21 Jan 2015 | By Sun International
5 Tips for Healthy Eating from Executive Chef Jocelyn Myers-Adams
“We all want to be thin and healthy (especially after the festive season) but we still have to feed our children and husband while still keeping up with our job commitments – so how do we achieve healthy eating with limited time?
I am willing to give you my secrets to eating responsibly without getting tired of the same things again and again… you know that tinned tuna and rice fad…? So last decade!” --- Jocelyn Myers-Adams.
Jocelyn Myers-Adams is the Executive Chef at Cape Town’s beloved Table Bay Hotel, serving up amazing dishes in the hotel’s popular restaurants. She’s also a busy mom and a dedicated wife – if anyone knows all about long working days and limited time at home, it’s her.
Jocelyn took some time out of the kitchen recently to share her tips and tricks on eating healthy while satisfying your family’s hungry bellies and fussy appetites.
Chef Jocelyn’s 5 time-saving, healthy-cooking tips:
- Start by cooking quinoa…simple, read the instructions on the packet, make yourself enough to use for 3 dinner meals for the week-approximately half a cup per serving for each person and quarter cup if your child is less than 5 years old.

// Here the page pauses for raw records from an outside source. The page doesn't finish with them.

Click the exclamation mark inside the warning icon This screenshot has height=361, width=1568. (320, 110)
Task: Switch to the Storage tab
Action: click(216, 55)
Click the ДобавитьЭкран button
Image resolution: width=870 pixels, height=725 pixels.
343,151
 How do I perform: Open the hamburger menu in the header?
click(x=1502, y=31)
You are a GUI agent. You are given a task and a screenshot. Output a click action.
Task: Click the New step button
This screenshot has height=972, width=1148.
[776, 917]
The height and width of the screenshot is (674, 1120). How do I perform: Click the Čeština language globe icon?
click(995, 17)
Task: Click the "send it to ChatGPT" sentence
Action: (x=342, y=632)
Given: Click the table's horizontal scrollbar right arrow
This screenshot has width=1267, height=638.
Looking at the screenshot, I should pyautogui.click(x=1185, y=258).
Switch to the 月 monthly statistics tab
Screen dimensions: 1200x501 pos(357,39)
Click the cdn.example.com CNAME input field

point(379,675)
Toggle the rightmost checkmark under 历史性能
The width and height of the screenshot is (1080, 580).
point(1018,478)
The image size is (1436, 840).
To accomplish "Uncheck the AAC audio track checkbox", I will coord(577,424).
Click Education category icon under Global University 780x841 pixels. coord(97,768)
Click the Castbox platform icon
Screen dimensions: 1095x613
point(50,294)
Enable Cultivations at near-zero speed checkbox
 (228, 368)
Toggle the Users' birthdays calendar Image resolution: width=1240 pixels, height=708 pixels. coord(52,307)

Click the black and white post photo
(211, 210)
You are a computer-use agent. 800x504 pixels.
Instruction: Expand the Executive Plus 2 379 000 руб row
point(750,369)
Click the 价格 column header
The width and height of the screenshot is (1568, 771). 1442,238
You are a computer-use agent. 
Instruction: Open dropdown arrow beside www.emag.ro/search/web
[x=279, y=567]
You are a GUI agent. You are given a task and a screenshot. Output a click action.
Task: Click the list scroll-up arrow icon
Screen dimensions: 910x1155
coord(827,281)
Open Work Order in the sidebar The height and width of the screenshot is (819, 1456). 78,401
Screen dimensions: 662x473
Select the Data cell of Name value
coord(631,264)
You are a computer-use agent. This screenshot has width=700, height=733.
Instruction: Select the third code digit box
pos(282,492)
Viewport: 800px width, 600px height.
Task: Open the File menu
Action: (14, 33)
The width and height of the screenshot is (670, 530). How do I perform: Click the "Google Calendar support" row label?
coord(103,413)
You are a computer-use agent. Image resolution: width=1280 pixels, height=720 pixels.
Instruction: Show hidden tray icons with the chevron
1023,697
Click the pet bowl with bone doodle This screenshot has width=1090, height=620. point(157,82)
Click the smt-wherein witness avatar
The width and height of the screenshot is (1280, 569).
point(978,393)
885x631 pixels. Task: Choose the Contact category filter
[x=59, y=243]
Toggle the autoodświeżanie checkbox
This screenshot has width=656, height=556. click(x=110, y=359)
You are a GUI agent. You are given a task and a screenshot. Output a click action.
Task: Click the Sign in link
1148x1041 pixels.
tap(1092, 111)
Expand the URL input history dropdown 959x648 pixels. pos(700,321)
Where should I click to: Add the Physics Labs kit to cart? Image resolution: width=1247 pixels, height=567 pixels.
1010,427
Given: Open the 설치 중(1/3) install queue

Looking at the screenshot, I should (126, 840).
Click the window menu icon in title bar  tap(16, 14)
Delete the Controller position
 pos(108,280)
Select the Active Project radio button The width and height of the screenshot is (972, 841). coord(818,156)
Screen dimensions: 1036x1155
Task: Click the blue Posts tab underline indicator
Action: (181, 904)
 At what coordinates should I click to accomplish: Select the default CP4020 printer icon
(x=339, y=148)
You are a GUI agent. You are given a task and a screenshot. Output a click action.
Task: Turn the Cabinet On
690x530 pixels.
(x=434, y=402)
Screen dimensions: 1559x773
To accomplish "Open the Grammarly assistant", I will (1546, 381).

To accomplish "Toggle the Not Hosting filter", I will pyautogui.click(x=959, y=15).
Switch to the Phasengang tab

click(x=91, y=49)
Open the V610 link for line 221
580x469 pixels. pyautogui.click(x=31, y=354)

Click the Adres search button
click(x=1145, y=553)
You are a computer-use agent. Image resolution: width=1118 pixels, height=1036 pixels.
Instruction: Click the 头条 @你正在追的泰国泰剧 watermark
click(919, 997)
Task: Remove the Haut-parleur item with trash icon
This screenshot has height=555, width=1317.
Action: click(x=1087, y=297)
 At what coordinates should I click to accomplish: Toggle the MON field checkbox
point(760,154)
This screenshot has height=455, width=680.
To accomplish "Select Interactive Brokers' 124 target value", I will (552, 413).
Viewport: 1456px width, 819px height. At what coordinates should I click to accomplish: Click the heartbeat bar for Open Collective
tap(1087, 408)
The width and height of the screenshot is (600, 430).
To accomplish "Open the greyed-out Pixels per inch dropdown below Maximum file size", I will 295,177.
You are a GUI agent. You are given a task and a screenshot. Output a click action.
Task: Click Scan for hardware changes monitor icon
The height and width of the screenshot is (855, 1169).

- Then roast sweet potatoes, make enough to use for 3 dinner meals for the week - approximately 150 g per serving for each person and half that if your child is less than 5 years old.
- Keep a variety of different vegetables in your fridge to use in a heartbeat. Set aside time once a week to get your ‘prepared’ items in order. Change these items weekly so you have variety and many choices. Spending 30 minutes doing this veggie prep will make the rest of the week much, much easier.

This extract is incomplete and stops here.